『桐島、部活やめるってよ』のゾンビについて

 以前国文学の教授が「私小説を読む時、物語中のどの部分が現実と同じなのかということばかり気にしてしまうが、どこが現実から改変されていて、それは何故なのかを考える方が大事だ」というようなことを言っていたんですが、これは小説を原作とする映画についても当てはまることかもしれません。
 吉田大八監督『桐島、部活やめるってよ』の原作小説では、主人公と映画部が撮影していた映画は青春映画だったようですが、画中ではゾンビ映画を撮っていることになっています。これは昨今のゾンビブーム(というのがあるらしい。『ゾンビランド』のような〈メタゾンビ映画〉の存在がそれを示しているかもしれない)に対応してのことなのかもしれませんが、これがかなり重要な役割を果たしているように思われます。
 まず、ゾンビ映画というテーマが、主人公たちが「自分の好きなものを撮る」という動機付けになっています。映画『桐島』の主題は、多くの人に指摘されている通り、人間関係に汲々とする中心的な人物たちと、普段はうだつが上がらないながらも趣味や部活動に打ち込む者たちの関係性が、桐島の不在によって相対的に逆転するということにあります。顧問の教師の反対を押しのけて、どう考えても受けが悪そうなゾンビの映画を撮影することは、趣味への没頭という態度を効果的に示すことになっています(もちろん、映画部のメンバーが血糊を使ったりして撮影している風景がユーモラスに映るというのもポイント)。
 何より重要なのが、このゾンビの映画の存在は、終盤で屋上にやってきた生徒たちが8ミリカメラを通してゾンビに喰われてしまうという一見して滑稽な、しかしダイナミックなラストシーンを導きます。このゾンビの反乱は、人気者たちへの恨みの解放(神木くんの橋本愛への淡い思いも裏切られたばかり)と捉えることも可能かもしれません。ただ、映画部の面々も日頃から彼らにルサンチマンを抱いているようには描かれていません。両者の関係性が入れ替わるこのラストシーンを単なる暴力で表さず想像上のゾンビに担わせている上品さが、この映画を爽やかなものに仕上げているのではないでしょうか。
 補足すれば、このシーンでは吹奏楽部が演奏する「エルザの大聖堂への行列」がバックに流れ続けます。

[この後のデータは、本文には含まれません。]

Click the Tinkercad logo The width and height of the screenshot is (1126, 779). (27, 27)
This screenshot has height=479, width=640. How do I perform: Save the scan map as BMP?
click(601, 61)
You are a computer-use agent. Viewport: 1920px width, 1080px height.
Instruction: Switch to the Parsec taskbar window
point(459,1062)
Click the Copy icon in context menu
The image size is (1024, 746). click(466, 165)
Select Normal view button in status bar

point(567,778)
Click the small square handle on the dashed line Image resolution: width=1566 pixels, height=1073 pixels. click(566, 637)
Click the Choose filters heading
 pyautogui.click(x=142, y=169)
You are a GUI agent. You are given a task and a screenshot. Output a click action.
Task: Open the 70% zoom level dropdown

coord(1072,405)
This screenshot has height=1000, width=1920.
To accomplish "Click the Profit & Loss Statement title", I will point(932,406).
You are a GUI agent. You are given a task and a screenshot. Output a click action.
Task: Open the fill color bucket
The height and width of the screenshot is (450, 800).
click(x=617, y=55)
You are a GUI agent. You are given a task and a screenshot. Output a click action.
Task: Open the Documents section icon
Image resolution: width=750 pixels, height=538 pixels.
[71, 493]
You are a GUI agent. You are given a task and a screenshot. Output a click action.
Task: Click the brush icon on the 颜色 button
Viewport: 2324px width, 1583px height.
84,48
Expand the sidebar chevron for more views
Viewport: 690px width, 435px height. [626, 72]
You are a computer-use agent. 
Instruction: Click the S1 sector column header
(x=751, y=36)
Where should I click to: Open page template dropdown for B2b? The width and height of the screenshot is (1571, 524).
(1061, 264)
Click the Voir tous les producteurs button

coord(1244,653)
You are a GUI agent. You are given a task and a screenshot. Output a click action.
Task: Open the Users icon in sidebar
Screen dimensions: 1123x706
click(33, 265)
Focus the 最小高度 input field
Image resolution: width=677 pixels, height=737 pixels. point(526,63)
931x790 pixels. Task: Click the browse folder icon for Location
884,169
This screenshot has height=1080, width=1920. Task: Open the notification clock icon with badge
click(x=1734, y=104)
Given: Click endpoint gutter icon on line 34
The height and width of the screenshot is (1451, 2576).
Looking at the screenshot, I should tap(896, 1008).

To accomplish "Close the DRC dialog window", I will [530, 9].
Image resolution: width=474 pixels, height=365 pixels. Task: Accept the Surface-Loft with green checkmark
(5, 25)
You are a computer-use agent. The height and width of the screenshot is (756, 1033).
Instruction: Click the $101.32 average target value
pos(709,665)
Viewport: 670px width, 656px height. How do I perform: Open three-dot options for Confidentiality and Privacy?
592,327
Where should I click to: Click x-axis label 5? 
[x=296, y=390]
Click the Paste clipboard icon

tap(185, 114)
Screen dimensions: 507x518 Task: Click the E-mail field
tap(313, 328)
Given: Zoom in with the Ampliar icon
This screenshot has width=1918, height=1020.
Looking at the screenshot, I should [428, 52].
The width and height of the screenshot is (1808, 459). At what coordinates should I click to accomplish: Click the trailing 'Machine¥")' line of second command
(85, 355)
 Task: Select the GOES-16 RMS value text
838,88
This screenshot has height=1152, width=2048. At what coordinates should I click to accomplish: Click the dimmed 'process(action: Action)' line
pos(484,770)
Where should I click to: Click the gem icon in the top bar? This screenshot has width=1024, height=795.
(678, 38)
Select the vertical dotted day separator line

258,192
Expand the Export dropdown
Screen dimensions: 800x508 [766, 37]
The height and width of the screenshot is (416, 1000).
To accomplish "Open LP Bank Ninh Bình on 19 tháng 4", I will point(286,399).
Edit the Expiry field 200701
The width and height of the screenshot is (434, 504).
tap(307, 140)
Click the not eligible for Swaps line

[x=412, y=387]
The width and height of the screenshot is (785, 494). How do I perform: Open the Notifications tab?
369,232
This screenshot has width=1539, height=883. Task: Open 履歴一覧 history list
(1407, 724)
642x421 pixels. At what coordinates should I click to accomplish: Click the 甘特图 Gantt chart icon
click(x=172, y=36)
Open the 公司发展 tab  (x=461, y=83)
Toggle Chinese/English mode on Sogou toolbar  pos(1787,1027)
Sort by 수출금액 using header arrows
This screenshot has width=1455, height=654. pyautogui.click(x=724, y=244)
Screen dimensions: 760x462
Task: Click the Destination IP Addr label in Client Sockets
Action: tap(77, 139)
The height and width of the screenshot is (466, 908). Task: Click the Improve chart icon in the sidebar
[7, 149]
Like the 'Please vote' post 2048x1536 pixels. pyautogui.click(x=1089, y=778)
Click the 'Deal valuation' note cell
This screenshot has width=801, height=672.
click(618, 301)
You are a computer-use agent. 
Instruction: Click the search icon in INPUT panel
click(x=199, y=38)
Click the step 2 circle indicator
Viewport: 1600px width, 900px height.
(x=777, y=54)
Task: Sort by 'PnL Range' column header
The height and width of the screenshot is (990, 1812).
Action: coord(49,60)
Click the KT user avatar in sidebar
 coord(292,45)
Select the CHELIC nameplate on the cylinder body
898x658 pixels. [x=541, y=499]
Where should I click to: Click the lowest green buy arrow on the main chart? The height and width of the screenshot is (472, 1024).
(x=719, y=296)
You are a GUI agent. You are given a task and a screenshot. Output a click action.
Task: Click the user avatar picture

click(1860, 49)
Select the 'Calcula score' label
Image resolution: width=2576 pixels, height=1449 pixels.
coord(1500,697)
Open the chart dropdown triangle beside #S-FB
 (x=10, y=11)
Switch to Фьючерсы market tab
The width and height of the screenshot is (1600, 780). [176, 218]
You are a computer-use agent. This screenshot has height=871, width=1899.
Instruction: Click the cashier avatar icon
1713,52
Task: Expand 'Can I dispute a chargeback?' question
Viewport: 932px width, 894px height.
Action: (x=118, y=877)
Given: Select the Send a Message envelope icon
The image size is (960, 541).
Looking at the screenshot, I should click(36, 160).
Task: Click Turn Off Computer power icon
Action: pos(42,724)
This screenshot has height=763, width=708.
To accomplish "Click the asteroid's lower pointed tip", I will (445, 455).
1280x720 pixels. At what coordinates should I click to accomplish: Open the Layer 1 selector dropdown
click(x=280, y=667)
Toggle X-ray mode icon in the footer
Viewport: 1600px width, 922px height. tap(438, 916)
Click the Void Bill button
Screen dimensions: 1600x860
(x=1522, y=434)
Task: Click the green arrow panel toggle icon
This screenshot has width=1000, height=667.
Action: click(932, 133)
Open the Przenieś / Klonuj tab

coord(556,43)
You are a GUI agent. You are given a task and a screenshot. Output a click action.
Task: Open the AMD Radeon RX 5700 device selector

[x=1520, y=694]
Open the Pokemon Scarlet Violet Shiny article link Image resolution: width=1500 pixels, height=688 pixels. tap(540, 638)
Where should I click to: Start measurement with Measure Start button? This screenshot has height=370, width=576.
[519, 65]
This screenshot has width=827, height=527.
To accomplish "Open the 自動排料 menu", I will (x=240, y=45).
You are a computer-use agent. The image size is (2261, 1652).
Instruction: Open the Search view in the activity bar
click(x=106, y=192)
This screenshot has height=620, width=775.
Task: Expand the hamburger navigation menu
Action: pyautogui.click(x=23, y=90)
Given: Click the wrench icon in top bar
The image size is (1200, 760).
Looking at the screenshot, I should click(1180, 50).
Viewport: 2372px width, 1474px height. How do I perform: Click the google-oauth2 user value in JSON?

一般に、残酷で猟奇的なシーンでは、逆説的に「崇高」なBGMが使われることが多いと言われます。卑近な例しか知りませんが、例えばデビット・フィンチャー監督の『ドラゴン・タトゥーの女』では、主人公の男が地下室に捉えられ拷問されようとする場面でエンヤ(これはよく許可下りたと思った)が犯人によって流されていたり、『エヴァンゲリオン新劇場版・破』でも明らかに不釣合いな「翼をください」が使われていました。『桐島』におけるゾンビと「エルザの大聖堂への行列」という意図的な対比も、この曲の壮麗さも相まって、全てが集約していくラストシーンを引き立てる有効な手段として機能しているでしょう。